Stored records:

-- Opening Marker --

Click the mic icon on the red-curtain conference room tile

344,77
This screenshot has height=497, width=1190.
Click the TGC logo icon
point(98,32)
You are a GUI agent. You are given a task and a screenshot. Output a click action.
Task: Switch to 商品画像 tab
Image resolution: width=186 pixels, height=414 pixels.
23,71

-- Closing Marker --
-- Opening Marker --

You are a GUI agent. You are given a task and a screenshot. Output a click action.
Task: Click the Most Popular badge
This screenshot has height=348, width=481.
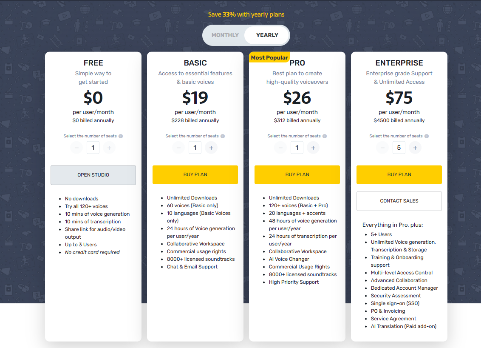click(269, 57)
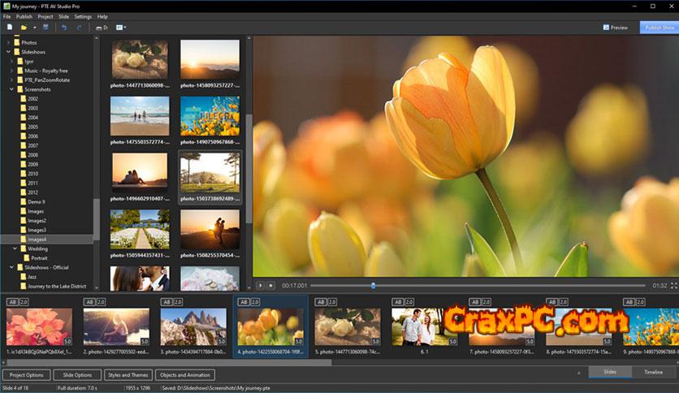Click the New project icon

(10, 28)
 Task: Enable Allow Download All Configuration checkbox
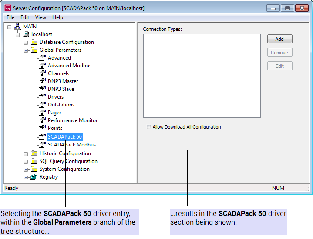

-- Closing Marker --

| Exercise goal |
Repeat exactly the lines above, beginning at the one containing "Task: Click the Most Popular badge" and ending at the one containing "Task: Enable Allow". Do not carry over any pictures.

| Answer section |
Task: Click the Most Popular badge
This screenshot has height=348, width=481.
click(269, 57)
Click the New project icon

(10, 28)
 Task: Enable Allow Download All Configuration checkbox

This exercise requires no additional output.